(Beginning of Provided records)

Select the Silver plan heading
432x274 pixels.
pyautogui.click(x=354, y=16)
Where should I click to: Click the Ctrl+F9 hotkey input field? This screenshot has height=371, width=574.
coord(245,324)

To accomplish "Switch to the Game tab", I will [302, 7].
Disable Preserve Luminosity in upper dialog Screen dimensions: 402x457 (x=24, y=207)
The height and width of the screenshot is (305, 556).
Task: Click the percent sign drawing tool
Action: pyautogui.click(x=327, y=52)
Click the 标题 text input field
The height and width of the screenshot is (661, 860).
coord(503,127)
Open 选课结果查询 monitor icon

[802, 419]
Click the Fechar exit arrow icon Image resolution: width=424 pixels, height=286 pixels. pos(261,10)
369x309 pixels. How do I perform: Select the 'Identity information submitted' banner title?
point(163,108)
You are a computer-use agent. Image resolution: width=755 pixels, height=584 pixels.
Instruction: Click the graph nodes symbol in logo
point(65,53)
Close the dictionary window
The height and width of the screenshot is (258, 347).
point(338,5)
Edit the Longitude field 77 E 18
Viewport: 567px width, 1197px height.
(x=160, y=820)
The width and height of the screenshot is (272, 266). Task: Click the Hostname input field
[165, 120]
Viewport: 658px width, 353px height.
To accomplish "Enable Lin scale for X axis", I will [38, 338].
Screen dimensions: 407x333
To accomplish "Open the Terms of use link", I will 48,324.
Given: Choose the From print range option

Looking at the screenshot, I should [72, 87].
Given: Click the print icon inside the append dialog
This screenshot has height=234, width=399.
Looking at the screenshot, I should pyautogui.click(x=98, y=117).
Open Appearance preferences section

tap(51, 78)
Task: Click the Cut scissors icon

(End of Provided records)

**Your goal:** Print all the records precisely.

**Task output:**
Select the Silver plan heading
432x274 pixels.
pyautogui.click(x=354, y=16)
Where should I click to: Click the Ctrl+F9 hotkey input field? This screenshot has height=371, width=574.
coord(245,324)

To accomplish "Switch to the Game tab", I will [302, 7].
Disable Preserve Luminosity in upper dialog Screen dimensions: 402x457 (x=24, y=207)
The height and width of the screenshot is (305, 556).
Task: Click the percent sign drawing tool
Action: pyautogui.click(x=327, y=52)
Click the 标题 text input field
The height and width of the screenshot is (661, 860).
coord(503,127)
Open 选课结果查询 monitor icon

[802, 419]
Click the Fechar exit arrow icon Image resolution: width=424 pixels, height=286 pixels. pos(261,10)
369x309 pixels. How do I perform: Select the 'Identity information submitted' banner title?
point(163,108)
You are a computer-use agent. Image resolution: width=755 pixels, height=584 pixels.
Instruction: Click the graph nodes symbol in logo
point(65,53)
Close the dictionary window
The height and width of the screenshot is (258, 347).
point(338,5)
Edit the Longitude field 77 E 18
Viewport: 567px width, 1197px height.
(x=160, y=820)
The width and height of the screenshot is (272, 266). Task: Click the Hostname input field
[165, 120]
Viewport: 658px width, 353px height.
To accomplish "Enable Lin scale for X axis", I will [38, 338].
Screen dimensions: 407x333
To accomplish "Open the Terms of use link", I will 48,324.
Given: Choose the From print range option

Looking at the screenshot, I should [72, 87].
Given: Click the print icon inside the append dialog
This screenshot has height=234, width=399.
Looking at the screenshot, I should pyautogui.click(x=98, y=117).
Open Appearance preferences section

tap(51, 78)
Task: Click the Cut scissors icon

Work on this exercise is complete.